Fuera de su casa y lejos de su familia, el joven Novo y sus amigos (principalmente Xavier Villaurrutia) encontraron el espacio propicio para ser libremente pese a los múltiples y muy marcados límites que indicaba el México posrevolucionario. ¿Qué pensarían Novo y Villaurrutia si supieran que dos hombres celebraron su unión matrimonial en el enorme y elegante edificio del que su estudio era vecino? Probablemente el planteamiento de una relación pensada para toda la vida resultaría shockeante, principalmente al primero, porque su idea de ser homosexual era precisamente lo contrario: un constante desfile de amantes fugaces, una interminable búsqueda de la novedad.


Novo anotó algo al respecto en su autobiografía. Recordando a Antonio Adalid dijo: “Tan persuadido estaba de la perfección de su esquema de vida con Antonio [la pareja eran Antonio y Antonio] , que pensaba que a mí me convendría instalarme en una relación semejante: con un hombre maduro y rico que tanto apreciara mi belleza, cuanto mi talento: me sostuviera y eventualmente me legara su fortuna. Dos intentos hizo de casarme bien…”, uno con Luis Amieva y otro con Carlos Gutiérrez Palacios pero ninguno prosperó pues “los choferes eran mi fogosa predilección”, anotó también el poeta. 

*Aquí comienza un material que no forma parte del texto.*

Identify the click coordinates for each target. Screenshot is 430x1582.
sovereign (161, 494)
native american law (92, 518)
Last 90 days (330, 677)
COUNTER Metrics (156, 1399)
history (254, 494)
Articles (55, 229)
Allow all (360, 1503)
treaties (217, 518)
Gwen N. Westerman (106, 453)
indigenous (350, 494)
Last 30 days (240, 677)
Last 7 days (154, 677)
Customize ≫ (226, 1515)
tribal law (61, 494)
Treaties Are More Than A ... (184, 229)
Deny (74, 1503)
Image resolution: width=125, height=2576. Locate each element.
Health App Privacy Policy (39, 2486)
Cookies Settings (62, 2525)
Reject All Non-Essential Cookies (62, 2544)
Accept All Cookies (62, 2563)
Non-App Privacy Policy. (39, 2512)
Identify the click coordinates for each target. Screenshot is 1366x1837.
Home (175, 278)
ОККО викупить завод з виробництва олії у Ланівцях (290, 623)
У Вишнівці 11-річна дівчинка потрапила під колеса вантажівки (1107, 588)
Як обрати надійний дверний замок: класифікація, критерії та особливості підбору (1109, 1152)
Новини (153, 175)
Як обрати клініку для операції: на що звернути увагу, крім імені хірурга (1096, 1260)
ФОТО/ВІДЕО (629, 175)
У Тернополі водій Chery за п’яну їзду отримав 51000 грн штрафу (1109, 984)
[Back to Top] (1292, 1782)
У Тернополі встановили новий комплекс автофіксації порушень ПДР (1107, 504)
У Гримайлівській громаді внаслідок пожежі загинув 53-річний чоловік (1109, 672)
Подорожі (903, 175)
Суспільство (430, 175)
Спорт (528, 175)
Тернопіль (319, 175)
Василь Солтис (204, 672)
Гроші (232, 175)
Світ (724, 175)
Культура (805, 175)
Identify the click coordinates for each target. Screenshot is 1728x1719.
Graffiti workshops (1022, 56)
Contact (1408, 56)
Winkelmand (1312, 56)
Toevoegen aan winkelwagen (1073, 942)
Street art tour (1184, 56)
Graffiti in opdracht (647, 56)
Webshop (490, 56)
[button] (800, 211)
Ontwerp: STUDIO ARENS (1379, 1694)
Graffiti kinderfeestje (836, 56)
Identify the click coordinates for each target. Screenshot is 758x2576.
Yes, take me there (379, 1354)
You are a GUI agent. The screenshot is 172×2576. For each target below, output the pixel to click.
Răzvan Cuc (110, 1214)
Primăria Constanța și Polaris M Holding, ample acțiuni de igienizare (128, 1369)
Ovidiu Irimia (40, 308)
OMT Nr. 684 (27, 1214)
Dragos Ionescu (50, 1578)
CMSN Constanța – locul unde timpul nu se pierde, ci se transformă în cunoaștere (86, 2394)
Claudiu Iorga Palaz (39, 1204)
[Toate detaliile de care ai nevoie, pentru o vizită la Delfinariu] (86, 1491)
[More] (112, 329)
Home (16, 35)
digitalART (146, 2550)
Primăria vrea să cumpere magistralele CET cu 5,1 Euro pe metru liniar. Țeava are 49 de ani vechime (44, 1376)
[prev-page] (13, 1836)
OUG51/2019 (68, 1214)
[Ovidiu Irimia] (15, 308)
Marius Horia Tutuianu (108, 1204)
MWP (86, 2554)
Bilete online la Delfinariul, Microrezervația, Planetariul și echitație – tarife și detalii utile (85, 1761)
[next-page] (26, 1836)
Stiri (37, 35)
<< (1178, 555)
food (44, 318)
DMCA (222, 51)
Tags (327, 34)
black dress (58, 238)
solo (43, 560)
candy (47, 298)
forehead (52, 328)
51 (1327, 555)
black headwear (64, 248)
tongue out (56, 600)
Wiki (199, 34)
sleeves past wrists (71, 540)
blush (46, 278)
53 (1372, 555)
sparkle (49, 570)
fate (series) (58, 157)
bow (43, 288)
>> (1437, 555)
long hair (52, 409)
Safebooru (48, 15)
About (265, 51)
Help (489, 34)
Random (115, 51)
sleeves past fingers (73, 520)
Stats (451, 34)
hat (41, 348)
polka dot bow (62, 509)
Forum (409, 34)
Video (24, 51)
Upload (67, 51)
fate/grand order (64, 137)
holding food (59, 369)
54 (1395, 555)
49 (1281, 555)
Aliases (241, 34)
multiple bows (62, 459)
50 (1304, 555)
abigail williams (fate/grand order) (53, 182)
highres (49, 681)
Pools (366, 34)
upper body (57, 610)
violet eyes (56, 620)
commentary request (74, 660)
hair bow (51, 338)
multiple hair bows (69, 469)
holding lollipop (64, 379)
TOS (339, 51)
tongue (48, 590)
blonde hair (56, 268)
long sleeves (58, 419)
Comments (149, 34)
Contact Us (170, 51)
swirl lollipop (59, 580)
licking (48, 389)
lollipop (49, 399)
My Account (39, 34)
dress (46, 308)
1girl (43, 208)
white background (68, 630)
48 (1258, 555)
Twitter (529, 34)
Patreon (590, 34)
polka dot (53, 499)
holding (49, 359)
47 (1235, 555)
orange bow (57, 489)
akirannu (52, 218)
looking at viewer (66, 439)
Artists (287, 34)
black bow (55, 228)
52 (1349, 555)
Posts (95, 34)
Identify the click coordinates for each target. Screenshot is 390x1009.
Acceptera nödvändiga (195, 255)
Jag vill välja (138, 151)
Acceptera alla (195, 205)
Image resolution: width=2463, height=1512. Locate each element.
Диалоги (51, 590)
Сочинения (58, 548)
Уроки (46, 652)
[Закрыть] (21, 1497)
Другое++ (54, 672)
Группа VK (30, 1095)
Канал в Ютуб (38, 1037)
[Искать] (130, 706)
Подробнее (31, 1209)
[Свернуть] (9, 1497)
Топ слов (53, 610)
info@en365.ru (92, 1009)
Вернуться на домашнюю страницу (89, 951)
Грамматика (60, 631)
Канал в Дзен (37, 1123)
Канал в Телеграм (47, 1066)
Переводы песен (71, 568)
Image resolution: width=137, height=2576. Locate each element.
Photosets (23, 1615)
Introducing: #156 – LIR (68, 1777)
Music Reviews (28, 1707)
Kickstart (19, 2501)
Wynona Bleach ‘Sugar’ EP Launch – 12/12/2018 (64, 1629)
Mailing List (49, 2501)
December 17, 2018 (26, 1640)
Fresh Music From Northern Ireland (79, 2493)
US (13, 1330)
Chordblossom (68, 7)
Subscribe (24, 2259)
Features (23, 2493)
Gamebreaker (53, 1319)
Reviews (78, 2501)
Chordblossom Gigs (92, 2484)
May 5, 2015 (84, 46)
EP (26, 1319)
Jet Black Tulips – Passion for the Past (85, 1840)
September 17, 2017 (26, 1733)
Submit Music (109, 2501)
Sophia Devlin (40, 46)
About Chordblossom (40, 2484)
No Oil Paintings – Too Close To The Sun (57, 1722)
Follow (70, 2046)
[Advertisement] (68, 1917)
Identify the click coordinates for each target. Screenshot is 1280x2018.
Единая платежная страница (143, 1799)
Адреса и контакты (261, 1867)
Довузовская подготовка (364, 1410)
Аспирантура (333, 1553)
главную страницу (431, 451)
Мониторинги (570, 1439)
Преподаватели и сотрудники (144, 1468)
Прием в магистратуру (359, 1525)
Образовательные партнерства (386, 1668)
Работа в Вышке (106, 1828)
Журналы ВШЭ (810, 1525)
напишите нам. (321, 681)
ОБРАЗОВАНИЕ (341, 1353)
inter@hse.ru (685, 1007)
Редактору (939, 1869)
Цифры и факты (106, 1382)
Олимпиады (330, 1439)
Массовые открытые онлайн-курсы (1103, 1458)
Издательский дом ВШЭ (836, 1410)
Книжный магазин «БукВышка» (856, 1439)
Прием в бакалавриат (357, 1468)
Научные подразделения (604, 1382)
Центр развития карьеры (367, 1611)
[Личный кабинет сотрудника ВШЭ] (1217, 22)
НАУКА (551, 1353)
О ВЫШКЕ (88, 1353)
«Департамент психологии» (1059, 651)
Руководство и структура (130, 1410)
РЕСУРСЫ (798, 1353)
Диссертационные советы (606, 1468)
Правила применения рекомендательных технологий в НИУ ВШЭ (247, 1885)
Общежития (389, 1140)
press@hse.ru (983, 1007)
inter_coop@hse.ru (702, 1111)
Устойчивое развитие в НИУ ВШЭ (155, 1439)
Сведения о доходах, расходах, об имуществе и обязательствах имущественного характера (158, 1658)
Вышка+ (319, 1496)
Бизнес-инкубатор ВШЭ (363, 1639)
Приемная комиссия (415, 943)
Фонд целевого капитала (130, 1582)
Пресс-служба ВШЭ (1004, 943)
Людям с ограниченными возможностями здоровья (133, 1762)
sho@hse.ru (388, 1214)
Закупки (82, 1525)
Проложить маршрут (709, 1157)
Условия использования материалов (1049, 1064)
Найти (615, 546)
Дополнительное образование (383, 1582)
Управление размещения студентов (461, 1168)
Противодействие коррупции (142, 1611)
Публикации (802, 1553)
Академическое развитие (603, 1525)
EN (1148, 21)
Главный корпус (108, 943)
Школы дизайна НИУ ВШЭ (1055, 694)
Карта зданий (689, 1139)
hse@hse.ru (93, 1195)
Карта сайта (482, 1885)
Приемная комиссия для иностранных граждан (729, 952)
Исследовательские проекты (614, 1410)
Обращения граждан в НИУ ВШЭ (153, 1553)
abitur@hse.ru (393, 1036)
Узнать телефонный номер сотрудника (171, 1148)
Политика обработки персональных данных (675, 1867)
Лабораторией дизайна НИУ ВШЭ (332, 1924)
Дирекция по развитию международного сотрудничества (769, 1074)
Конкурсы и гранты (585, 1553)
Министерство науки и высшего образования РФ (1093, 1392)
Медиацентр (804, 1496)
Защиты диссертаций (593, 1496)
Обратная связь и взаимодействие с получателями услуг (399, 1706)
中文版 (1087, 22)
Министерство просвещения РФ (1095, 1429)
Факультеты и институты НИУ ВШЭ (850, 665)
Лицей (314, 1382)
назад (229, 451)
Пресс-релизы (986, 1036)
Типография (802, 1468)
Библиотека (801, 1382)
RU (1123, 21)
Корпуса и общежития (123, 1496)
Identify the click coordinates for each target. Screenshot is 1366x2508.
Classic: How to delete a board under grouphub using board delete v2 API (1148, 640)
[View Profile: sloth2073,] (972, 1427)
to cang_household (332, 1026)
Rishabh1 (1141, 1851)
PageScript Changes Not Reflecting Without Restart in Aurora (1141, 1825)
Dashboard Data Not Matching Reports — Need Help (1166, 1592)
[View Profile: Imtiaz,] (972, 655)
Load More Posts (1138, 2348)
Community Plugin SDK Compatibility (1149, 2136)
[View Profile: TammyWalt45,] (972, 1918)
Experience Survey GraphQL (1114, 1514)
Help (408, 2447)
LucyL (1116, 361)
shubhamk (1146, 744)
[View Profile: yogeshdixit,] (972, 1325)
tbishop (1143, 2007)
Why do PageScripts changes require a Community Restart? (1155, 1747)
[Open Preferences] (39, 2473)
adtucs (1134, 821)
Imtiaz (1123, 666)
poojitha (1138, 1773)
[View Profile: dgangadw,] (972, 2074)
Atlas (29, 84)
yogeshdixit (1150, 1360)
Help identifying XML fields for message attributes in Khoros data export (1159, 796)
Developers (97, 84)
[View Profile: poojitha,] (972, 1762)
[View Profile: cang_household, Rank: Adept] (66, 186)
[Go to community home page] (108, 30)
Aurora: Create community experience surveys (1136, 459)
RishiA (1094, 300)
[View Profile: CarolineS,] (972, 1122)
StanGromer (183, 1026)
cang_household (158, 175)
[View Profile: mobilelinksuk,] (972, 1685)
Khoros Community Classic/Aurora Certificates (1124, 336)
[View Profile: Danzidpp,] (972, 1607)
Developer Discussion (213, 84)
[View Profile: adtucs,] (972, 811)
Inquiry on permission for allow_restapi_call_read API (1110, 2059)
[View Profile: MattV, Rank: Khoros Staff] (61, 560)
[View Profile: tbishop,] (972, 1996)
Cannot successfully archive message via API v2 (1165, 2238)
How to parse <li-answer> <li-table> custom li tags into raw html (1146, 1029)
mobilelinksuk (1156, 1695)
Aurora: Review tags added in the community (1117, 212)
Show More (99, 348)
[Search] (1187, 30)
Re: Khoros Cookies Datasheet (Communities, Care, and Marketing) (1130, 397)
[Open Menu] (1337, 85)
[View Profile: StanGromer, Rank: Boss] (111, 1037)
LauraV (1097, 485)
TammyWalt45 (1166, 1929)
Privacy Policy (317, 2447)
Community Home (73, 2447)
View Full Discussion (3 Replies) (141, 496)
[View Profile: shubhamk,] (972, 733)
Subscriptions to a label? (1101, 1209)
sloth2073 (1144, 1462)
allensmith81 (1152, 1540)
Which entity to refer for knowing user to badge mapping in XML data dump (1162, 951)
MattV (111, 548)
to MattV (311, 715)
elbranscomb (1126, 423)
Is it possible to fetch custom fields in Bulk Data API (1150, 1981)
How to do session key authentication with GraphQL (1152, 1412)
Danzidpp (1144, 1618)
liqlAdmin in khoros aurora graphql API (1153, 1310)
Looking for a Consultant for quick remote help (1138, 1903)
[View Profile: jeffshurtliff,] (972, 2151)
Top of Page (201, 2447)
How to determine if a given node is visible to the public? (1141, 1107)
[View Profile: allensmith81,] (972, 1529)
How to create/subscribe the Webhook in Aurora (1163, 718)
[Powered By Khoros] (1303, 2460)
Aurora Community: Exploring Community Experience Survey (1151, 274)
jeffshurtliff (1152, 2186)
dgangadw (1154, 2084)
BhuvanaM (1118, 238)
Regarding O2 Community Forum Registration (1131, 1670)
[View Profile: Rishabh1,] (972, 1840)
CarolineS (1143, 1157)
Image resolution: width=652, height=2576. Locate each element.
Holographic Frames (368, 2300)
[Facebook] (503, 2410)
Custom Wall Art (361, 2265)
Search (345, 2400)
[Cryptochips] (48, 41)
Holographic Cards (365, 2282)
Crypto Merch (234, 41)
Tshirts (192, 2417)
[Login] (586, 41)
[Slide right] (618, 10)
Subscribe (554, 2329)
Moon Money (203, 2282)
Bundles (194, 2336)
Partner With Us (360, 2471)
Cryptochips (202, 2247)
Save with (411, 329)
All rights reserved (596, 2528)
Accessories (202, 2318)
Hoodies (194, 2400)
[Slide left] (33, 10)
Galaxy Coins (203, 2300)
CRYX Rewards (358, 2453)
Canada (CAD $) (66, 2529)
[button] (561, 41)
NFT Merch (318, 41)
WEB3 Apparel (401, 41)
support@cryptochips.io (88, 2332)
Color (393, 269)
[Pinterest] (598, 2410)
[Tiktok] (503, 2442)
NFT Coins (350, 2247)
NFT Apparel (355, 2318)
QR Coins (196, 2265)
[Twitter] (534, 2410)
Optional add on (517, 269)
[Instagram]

Y tal parece que prácticamente a 121 años del nacimiento de Novo poco se ha avanzado en las perspectivas y posibilidades que como homosexuales tenemos para relacionarnos. Parece que nos causa orgullo internalizar el prejuicio y regirnos por él. Quien deseé perseguir eternamente la novedad está en su derecho, quien quiera una gran boda que la pague, lo importante es que estos polos —y todas las posibles gamas y combinaciones entre ellos— no deberían juzgarse ni condenarse entre sí. Ni uno u otro es superior, lo que debería alegrarnos es que cada vez hay más posibilidades puestas ahí para que las tomemos y defendamos, no solo de la homofobia externa sino, tristemente, de la interna.